The last time we had so few funding rounds for legal tech was in Q4 2018, where there were 77 rounds. In short, after a period of stellar investment activity there is now a discernible drop.
And even though the market has Quarters with a wide range of deal and value amounts, what we have now is a drop in both the volume of deals and the funding totals.
For example, Q2 2021, had a lower total funding value than now, but it retained a high level of deals. While Q4 2021, had much higher values, but with a dip in deals. This Quarter, i.e. Q2 2022, we have experienced a double drop – less deals and less total value. That suggests there is a genuine slowdown in investment activity, at least for now.

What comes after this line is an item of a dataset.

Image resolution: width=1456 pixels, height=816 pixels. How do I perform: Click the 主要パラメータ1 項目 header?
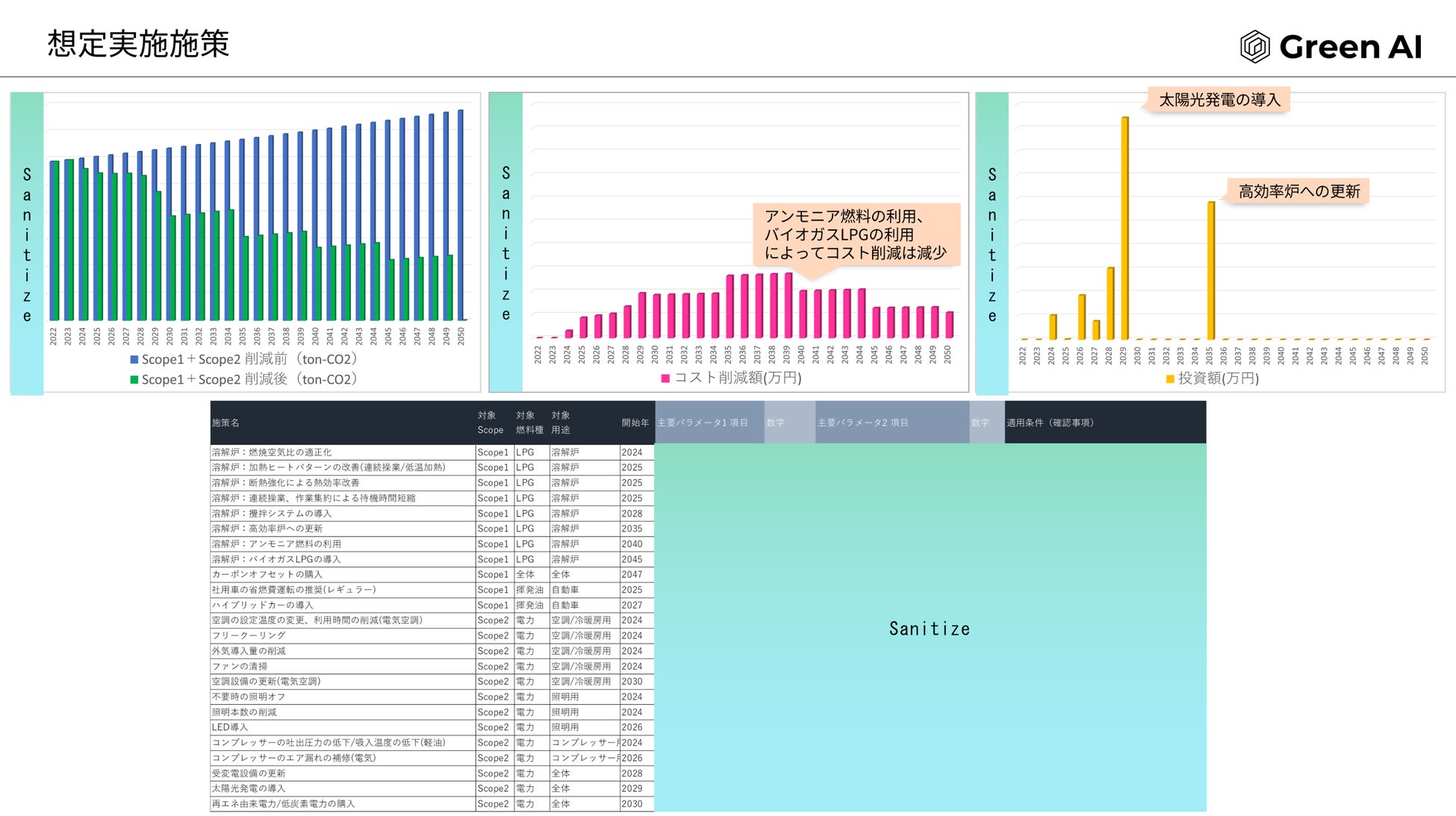(703, 423)
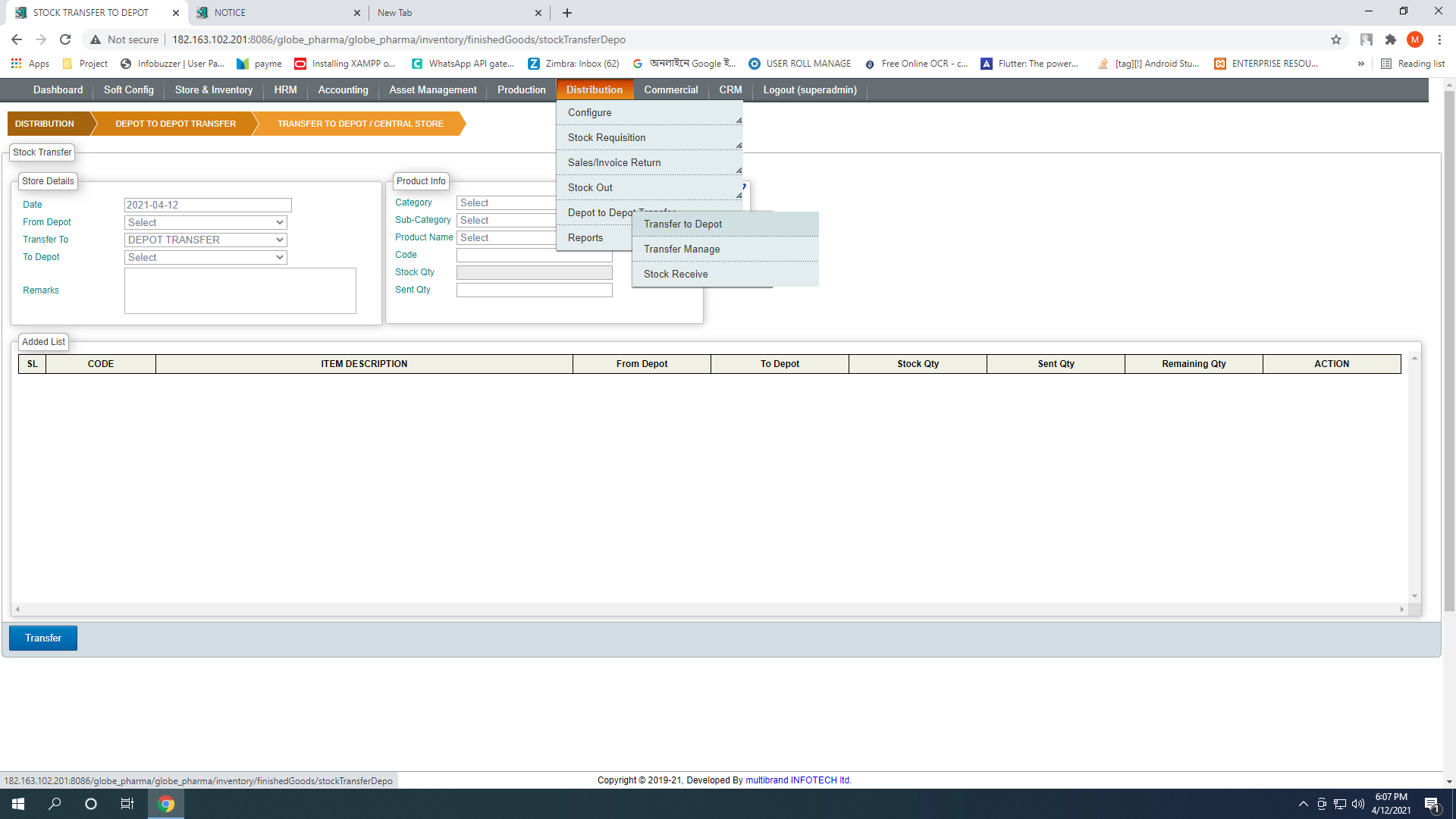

We’re going to need to see more data across the year to get the full picture, but one could argue that we have seen at least one company receive a round that seems to be less or not much more than a previous round, and this week also witnessed Gavelytics close – with funding issues listed as one of the reasons for this.
Moreover, data that Artificial Lawyer covered recently shows valuations have dropped significantly for Cloud / SaaS companies, which also relates to most legal tech software.
Meanwhile, market experts (see article) say they are seeing a more risk averse environment – even if some smaller funds are still enthusiastic about very early stage startups.
The question now is what will this mean? As noted before (see above article links) this may mean we have ‘down rounds’, i.e. companies getting less cash than previously, which can cause issues if they have adapted to spending perhaps $1m to $2m a month, yet funds no longer want to support that level of expenditure – not unless the tech company can reassure people about how much new revenue and additional clients they will generate in the near-term.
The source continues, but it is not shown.